Records from a collection
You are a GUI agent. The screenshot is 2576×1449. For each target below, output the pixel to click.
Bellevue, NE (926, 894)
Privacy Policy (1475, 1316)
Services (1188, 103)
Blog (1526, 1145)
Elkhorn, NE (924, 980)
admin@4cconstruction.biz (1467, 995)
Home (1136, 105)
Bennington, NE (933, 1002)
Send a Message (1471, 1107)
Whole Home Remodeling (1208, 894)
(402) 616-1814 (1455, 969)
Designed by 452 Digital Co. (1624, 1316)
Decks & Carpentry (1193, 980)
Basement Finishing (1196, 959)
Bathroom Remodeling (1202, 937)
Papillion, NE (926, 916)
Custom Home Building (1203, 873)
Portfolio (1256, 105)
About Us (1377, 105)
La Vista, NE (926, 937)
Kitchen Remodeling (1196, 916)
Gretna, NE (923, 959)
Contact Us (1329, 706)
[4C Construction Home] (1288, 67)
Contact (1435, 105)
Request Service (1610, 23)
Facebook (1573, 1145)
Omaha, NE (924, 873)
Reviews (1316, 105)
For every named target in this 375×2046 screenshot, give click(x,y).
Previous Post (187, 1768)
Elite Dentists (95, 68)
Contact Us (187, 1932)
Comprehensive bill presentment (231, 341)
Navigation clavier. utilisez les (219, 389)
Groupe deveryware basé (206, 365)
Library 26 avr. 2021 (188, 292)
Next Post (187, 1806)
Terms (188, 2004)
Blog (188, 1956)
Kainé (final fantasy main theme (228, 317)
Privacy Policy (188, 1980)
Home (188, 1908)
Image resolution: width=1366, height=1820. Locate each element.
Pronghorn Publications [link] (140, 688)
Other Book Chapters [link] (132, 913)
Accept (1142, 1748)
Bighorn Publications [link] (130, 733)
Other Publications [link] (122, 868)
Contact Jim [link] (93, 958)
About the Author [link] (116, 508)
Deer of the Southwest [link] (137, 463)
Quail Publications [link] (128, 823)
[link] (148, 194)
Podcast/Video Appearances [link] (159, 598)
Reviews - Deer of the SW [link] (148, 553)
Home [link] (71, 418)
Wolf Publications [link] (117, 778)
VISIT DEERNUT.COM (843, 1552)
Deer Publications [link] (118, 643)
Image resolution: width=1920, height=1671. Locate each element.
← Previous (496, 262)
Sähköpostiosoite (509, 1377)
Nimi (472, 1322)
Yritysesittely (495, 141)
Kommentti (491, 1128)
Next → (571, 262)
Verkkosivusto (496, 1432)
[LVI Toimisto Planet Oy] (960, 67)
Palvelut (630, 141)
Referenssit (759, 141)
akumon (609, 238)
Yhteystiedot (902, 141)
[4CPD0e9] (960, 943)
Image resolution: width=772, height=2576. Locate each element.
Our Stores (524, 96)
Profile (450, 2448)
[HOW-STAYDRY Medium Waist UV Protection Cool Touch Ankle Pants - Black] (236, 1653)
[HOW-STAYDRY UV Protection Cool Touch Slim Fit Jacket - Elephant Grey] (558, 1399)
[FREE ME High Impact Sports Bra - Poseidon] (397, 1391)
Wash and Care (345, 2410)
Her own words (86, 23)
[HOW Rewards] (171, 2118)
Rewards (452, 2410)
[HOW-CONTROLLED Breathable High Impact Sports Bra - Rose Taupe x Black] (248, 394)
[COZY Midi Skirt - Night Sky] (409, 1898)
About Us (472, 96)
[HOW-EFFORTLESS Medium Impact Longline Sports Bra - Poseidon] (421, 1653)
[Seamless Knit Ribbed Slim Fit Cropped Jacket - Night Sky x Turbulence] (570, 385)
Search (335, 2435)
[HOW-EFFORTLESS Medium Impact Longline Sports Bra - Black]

## What is required:
When a line in the data above contains the string "Black", copy that line.

## Written solution:
[HOW-STAYDRY Medium Waist UV Protection Cool Touch Ankle Pants - Black] (236, 1653)
[HOW-CONTROLLED Breathable High Impact Sports Bra - Rose Taupe x Black] (248, 394)
[HOW-EFFORTLESS Medium Impact Longline Sports Bra - Black]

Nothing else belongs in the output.